As a B2B company, how do you maximise your chances of securing new business?

Our 'The Ultimate Guide to B2B Digital PR' eBook can guide you on what you need  to get started in B2B Digital PR.

In the B2B world, a B2B case study is one of the most effective ways to demonstrate your business’ worth, capability and credibility – and can potentially determine whether a client engages with you for business. They are the historic successes of your business.

Sure, having statistics and testimonials on your website to demonstrate how your business supported its customers’ success and/or growth is great, but when it comes to actually proving your business’ worth, what you really need is a structured, story-driven and factual account of the work you’ve done – combined with the supporting results and testimonials.

You need case studies.

But where do you begin – and what do you ask your client when looking to create a B2B case study? In this blog, we will provide you with a structured and detailed approach on how to create a B2B case study.


Structuring your B2B case study

When it comes to creating case studies, they should ideally be around 600-1000 words (of course, this will depend on the complexity of the project in question), include multiple quotes from your customer, and be built around the following headings (or similar):

  • Title: Keep it short, compelling and ensure it advertises the most important achievement. A good example is ‘ACME helps RoadRunner Inc to increase lead generation by 75% through personalised mobile campaign targeting Coyote’s’.
  • Executive summary: this should be a concise summary of the entire project. If possible, include a few statistics that showcase the success and results of the project.
  • The background: this section should be an introduction to the company in question which can based upon a company website, LinkedIn company page or other form of official corporate collateral.
  • The situation: what was the problem? What did the client need resolved and what solutions or competitors had they tried already?

= Exercise 1 =
In the records, can you lay out the lines from the one containing "The image size is (2060, 1124)." through the one containing "(x=915, y=370)", inclusive, as a JSON list of strings, one string per line, with blank lines omitted and the pictures left out?
The records below are unrelated to the B2B case study text.

= Entries provided =
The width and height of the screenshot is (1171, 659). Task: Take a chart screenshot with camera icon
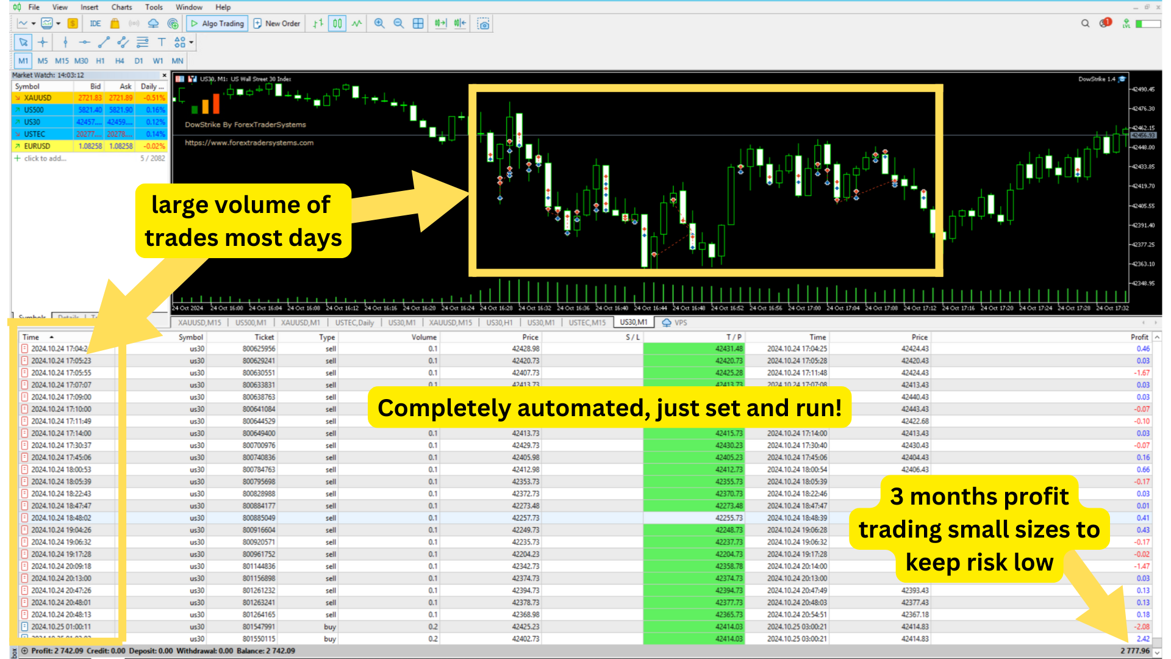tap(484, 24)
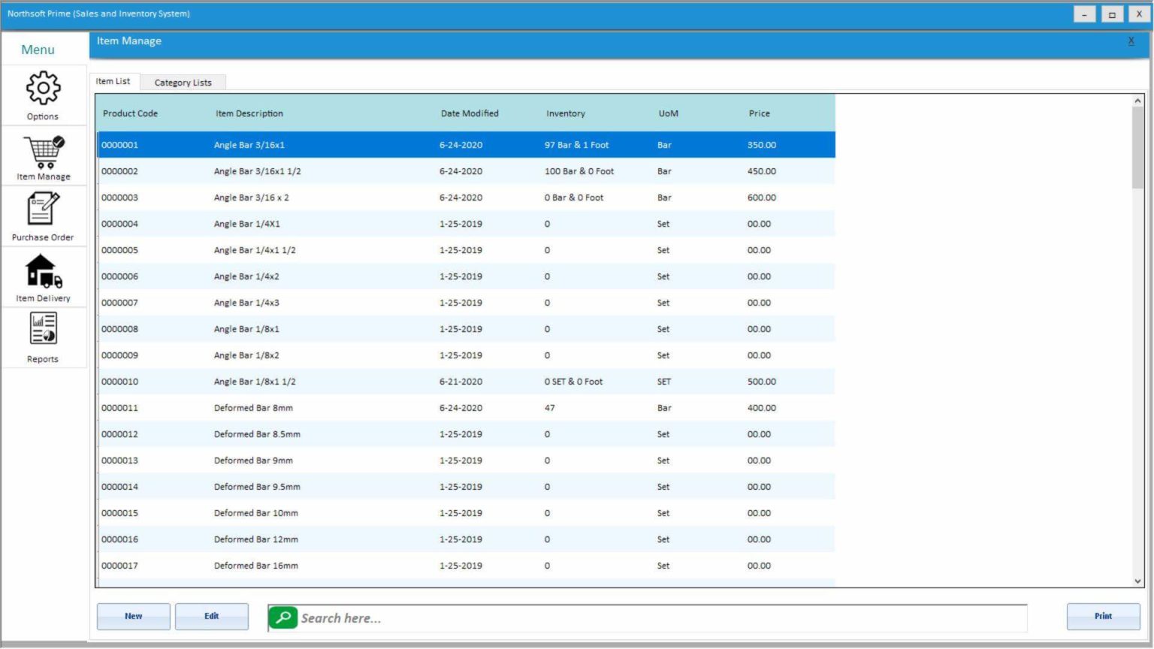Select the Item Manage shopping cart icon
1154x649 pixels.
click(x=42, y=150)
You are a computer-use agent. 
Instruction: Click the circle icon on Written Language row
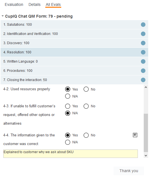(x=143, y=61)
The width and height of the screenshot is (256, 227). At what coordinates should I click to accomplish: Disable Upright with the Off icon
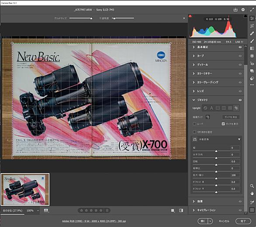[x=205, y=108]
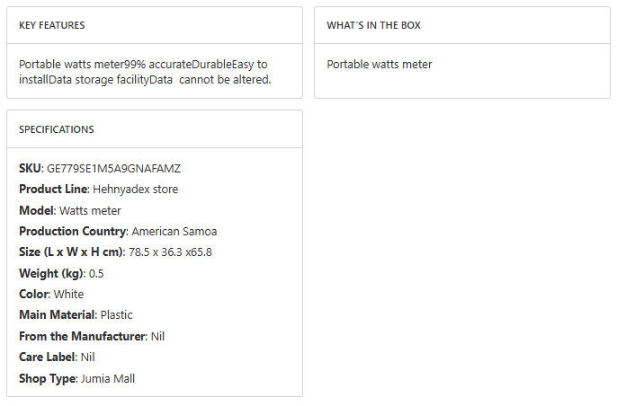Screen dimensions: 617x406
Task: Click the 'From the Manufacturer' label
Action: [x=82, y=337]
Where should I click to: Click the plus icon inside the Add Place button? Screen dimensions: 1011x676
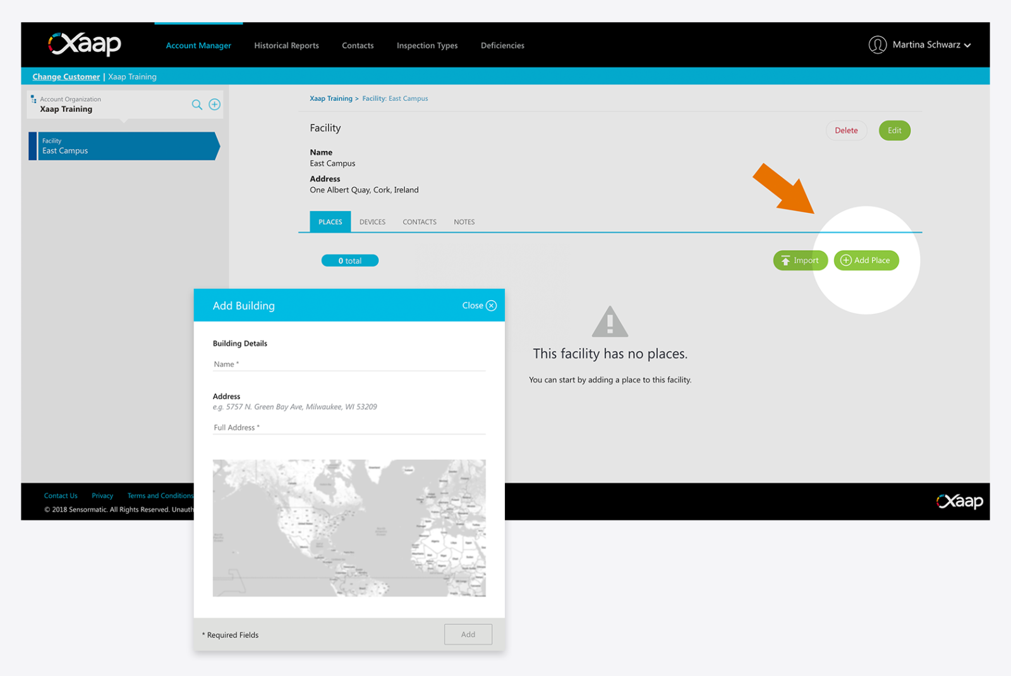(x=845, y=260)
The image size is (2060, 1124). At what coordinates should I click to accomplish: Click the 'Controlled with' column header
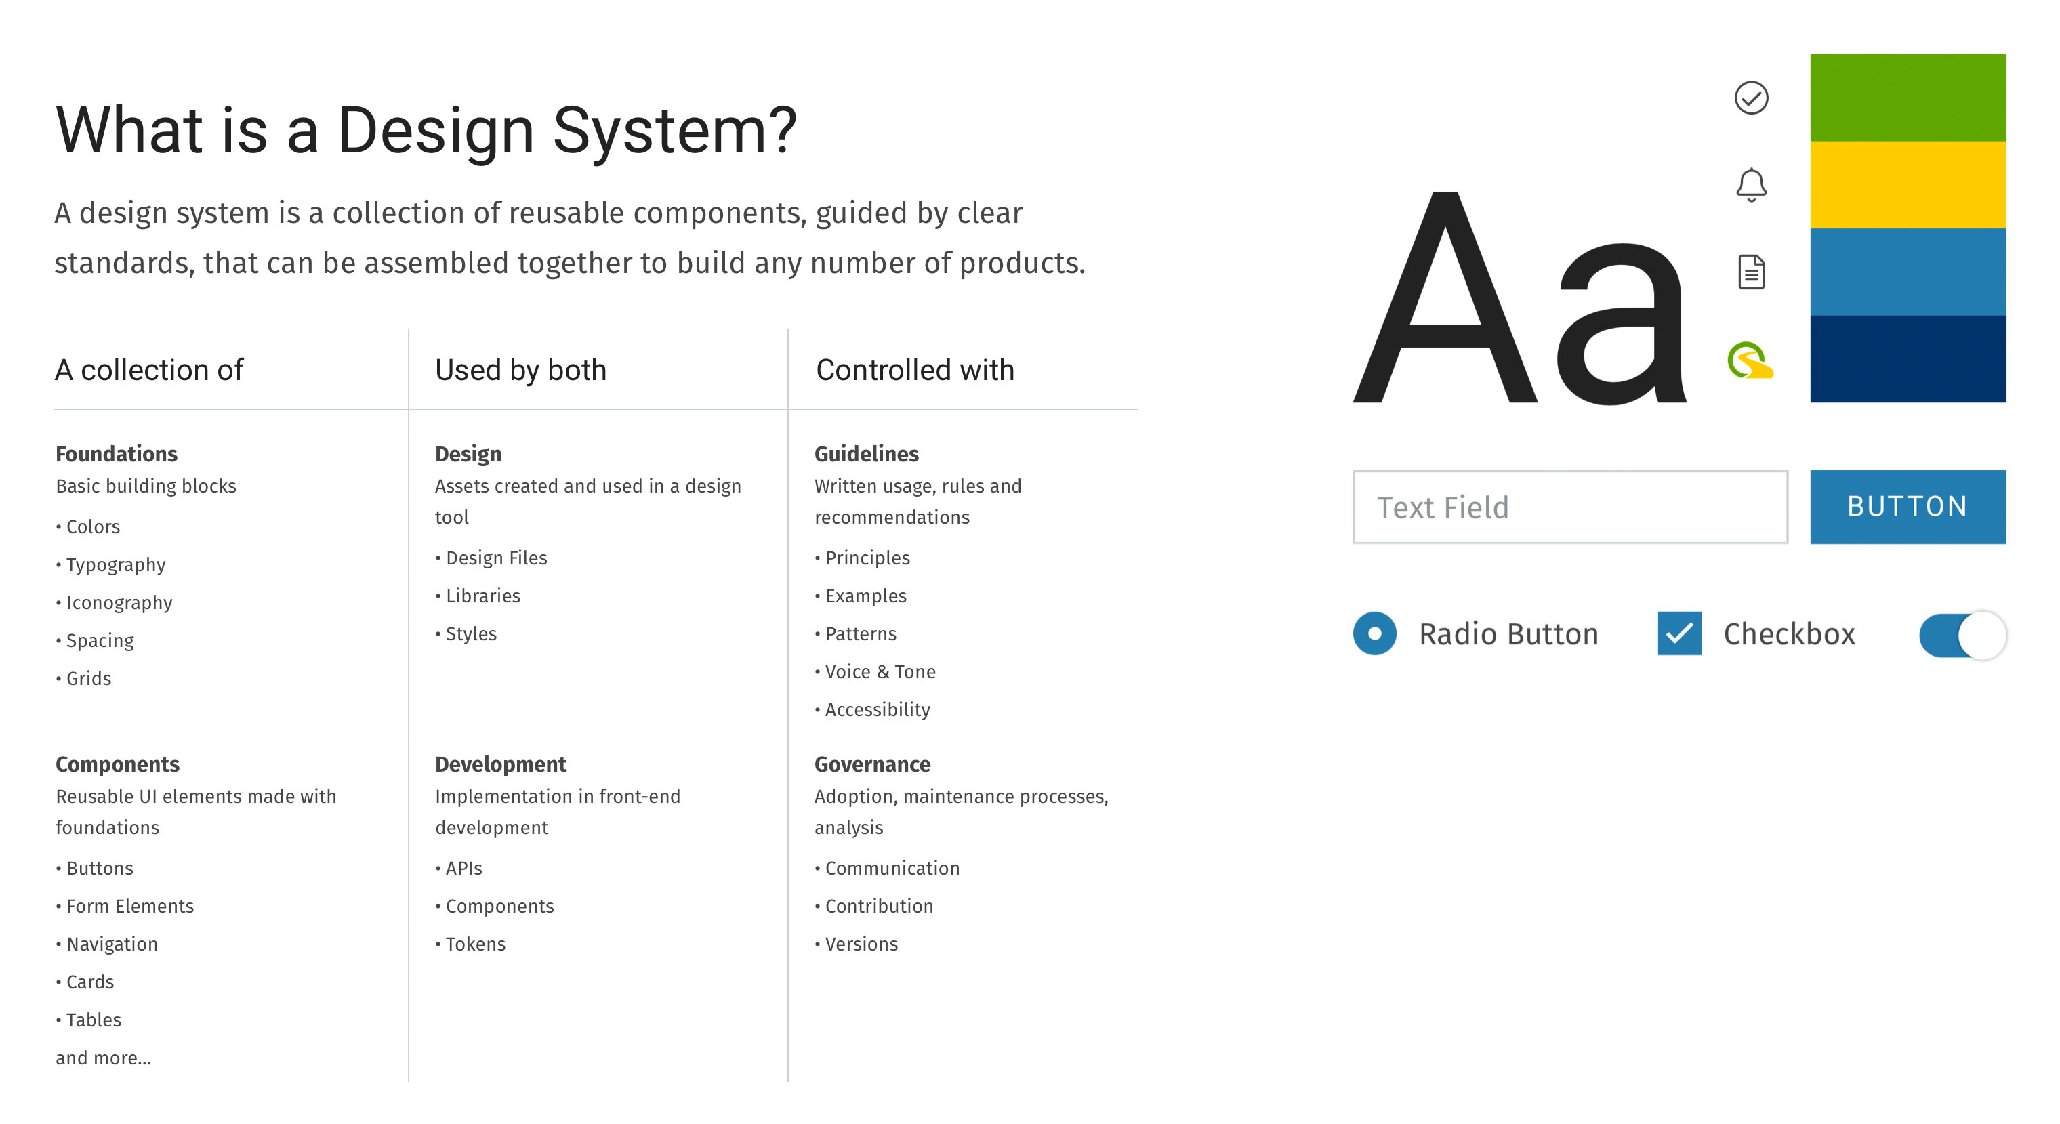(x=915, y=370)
--
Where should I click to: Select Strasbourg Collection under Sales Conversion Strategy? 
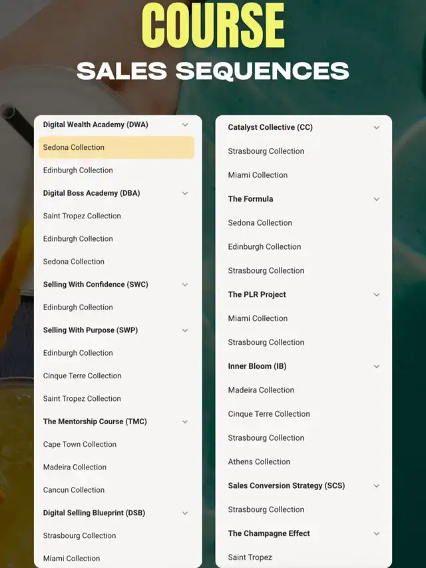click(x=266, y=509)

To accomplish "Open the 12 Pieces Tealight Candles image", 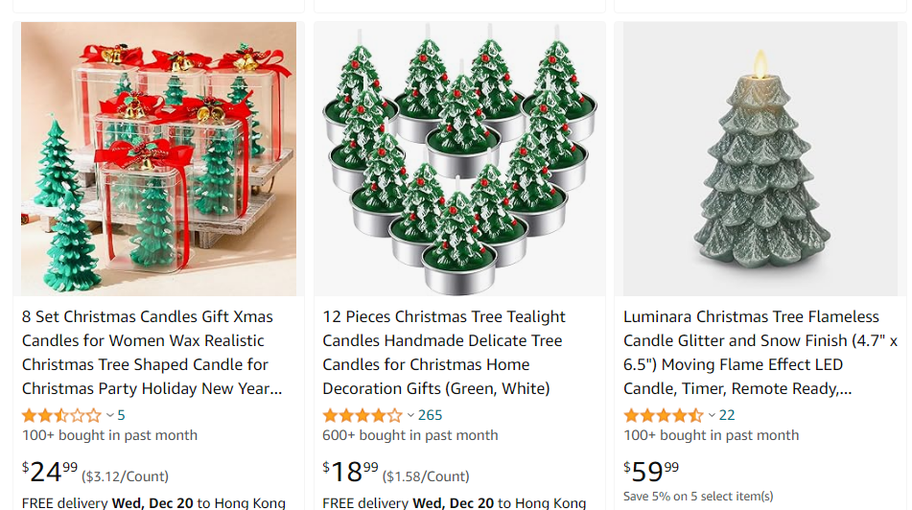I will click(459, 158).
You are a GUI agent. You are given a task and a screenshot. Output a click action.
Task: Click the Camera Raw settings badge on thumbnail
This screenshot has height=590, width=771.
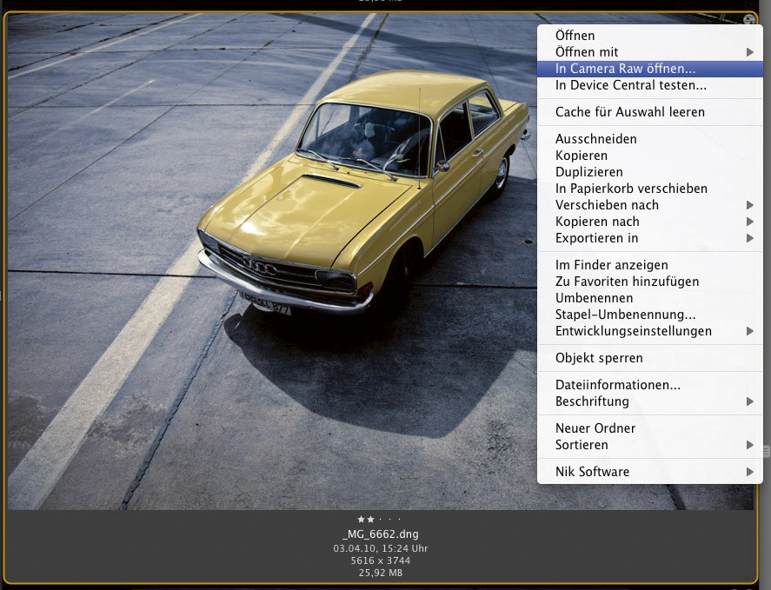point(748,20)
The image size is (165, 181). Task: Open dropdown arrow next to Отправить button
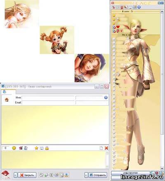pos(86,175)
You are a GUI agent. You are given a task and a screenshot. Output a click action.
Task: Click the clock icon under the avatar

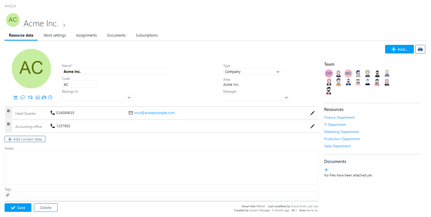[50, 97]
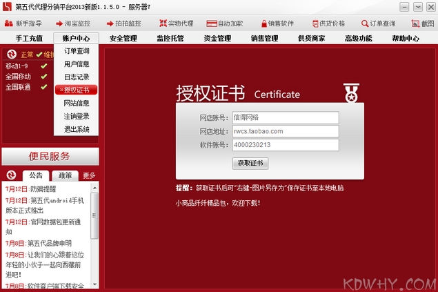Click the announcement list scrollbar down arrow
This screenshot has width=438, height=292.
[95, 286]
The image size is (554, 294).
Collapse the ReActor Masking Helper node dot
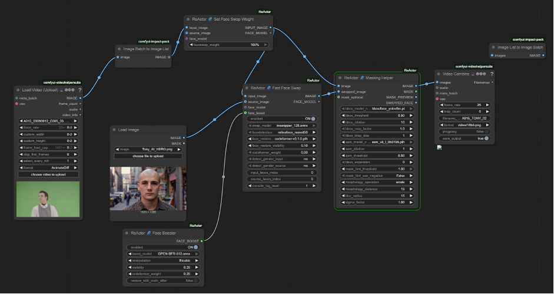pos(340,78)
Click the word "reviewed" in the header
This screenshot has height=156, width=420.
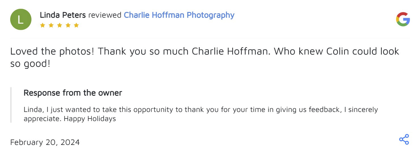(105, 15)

= Exercise 2 =
Could you output the B2B case study text again, word for word?

= Task response 1 =
[
  "The image size is (2060, 1124). At what coordinates should I click to accomplish: Click the 'Controlled with' column header",
  "(x=915, y=370)"
]

= Task response 2 =
As a B2B company, how do you maximise your chances of securing new business?

Our 'The Ultimate Guide to B2B Digital PR' eBook can guide you on what you need  to get started in B2B Digital PR.

In the B2B world, a B2B case study is one of the most effective ways to demonstrate your business’ worth, capability and credibility – and can potentially determine whether a client engages with you for business. They are the historic successes of your business.

Sure, having statistics and testimonials on your website to demonstrate how your business supported its customers’ success and/or growth is great, but when it comes to actually proving your business’ worth, what you really need is a structured, story-driven and factual account of the work you’ve done – combined with the supporting results and testimonials.

You need case studies.

But where do you begin – and what do you ask your client when looking to create a B2B case study? In this blog, we will provide you with a structured and detailed approach on how to create a B2B case study.


Structuring your B2B case study

When it comes to creating case studies, they should ideally be around 600-1000 words (of course, this will depend on the complexity of the project in question), include multiple quotes from your customer, and be built around the following headings (or similar):

  • Title: Keep it short, compelling and ensure it advertises the most important achievement. A good example is ‘ACME helps RoadRunner Inc to increase lead generation by 75% through personalised mobile campaign targeting Coyote’s’.
  • Executive summary: this should be a concise summary of the entire project. If possible, include a few statistics that showcase the success and results of the project.
  • The background: this section should be an introduction to the company in question which can based upon a company website, LinkedIn company page or other form of official corporate collateral.
  • The situation: what was the problem? What did the client need resolved and what solutions or competitors had they tried already?